Work item: Copy task, pictures excluded: set down exactly the lines from the one containing "Click the magnifier search icon" to the end of the data below.

Listed entries:

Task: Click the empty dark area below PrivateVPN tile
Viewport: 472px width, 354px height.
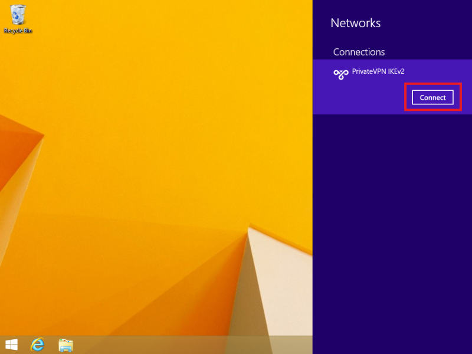Action: 392,207
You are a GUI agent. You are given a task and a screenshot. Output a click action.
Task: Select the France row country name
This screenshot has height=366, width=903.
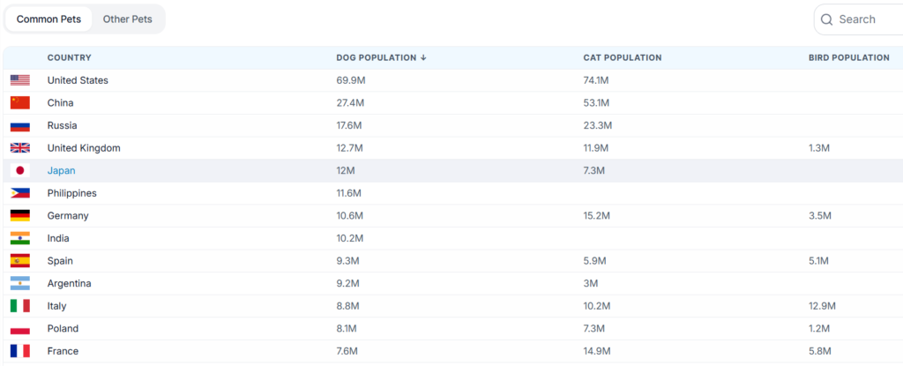click(x=63, y=351)
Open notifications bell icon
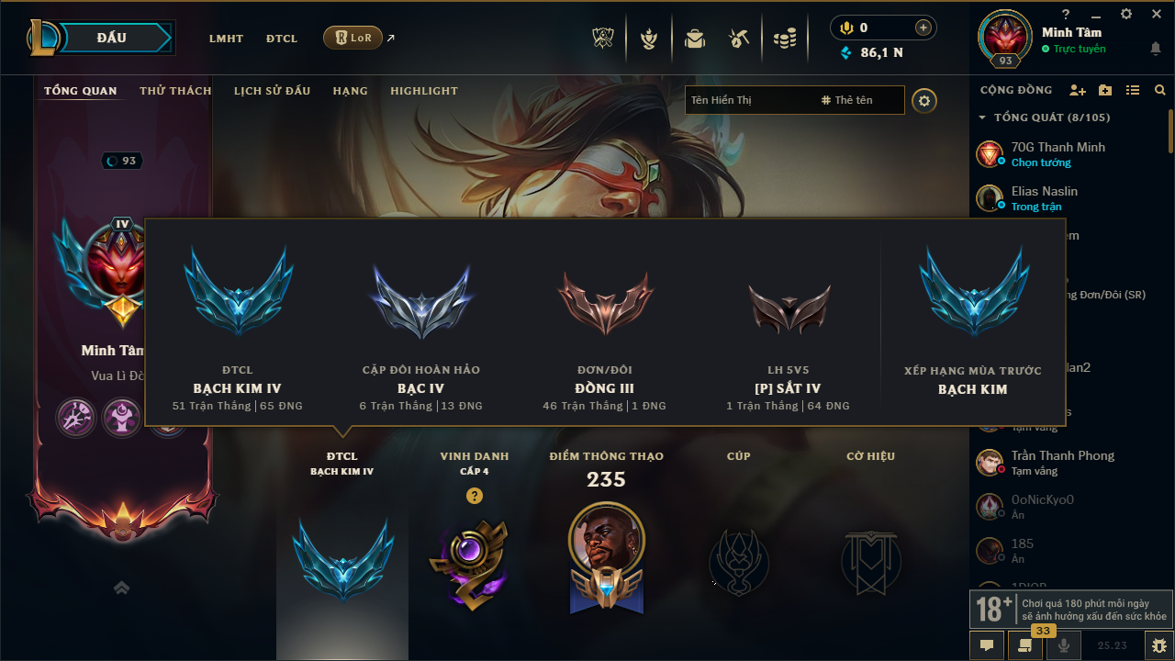This screenshot has width=1175, height=661. [1155, 49]
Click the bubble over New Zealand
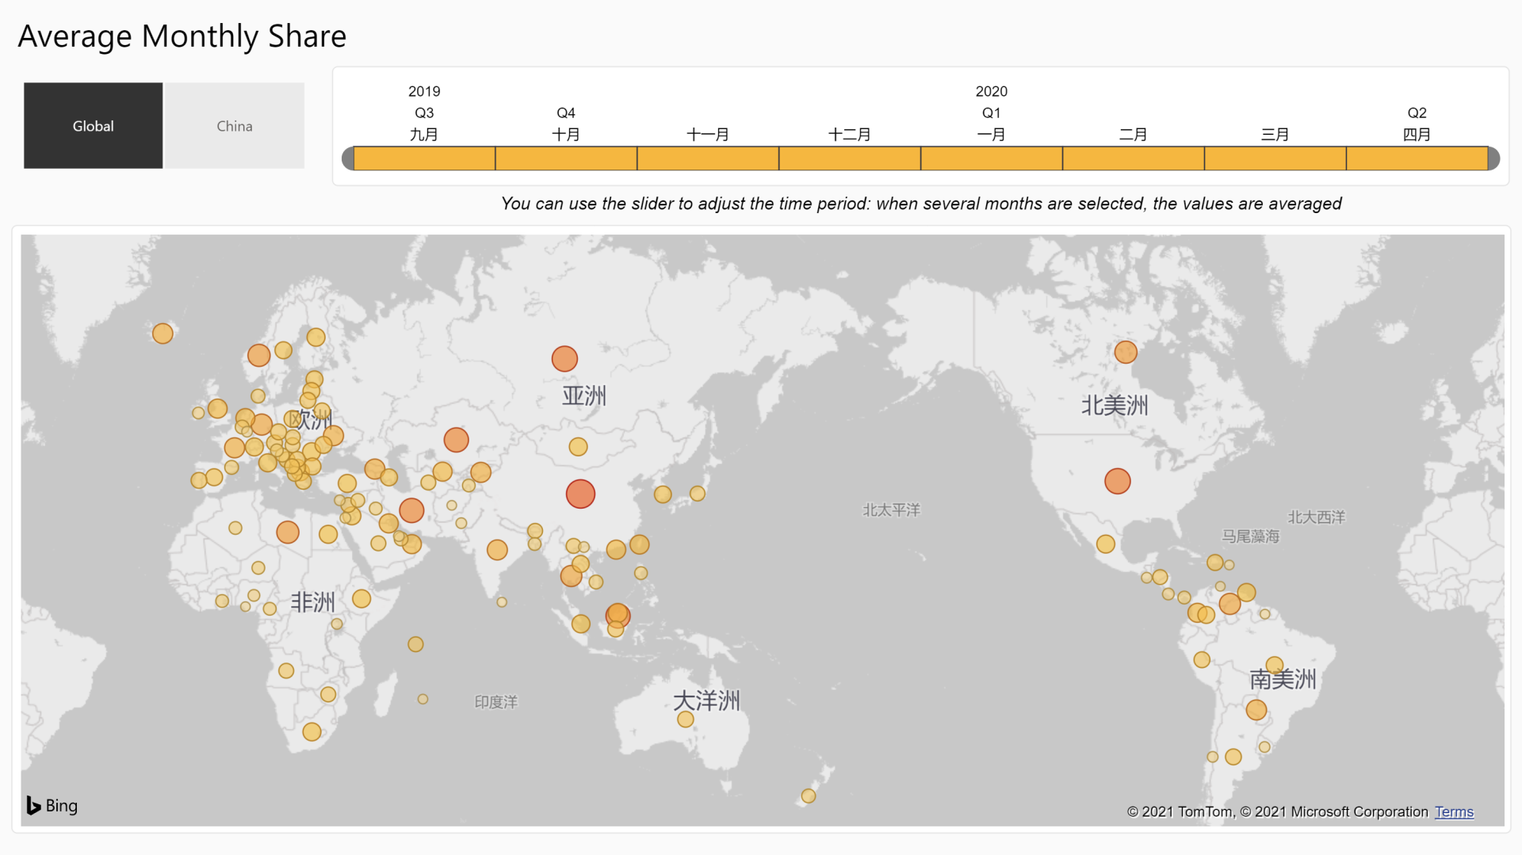Image resolution: width=1522 pixels, height=855 pixels. (808, 796)
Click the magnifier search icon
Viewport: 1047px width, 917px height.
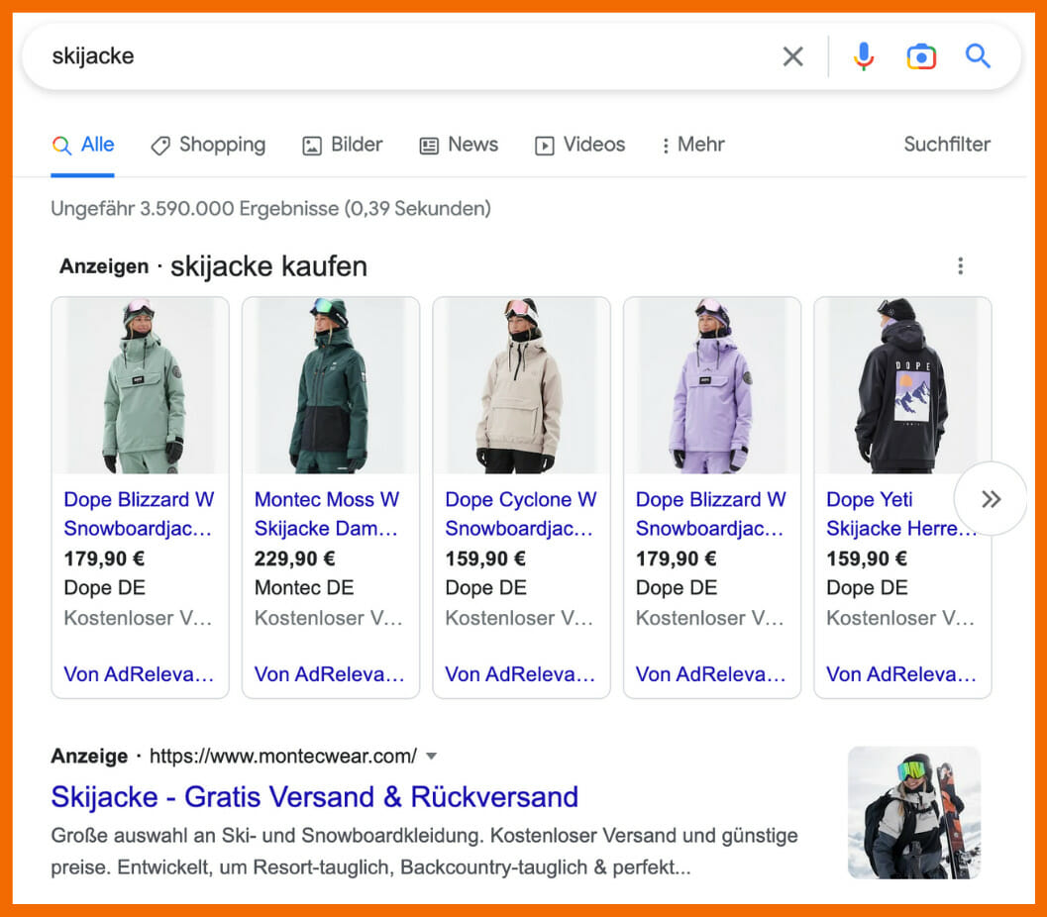point(978,56)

Written answer:
Click the magnifier search icon
Viewport: 1047px width, 917px height.
point(978,56)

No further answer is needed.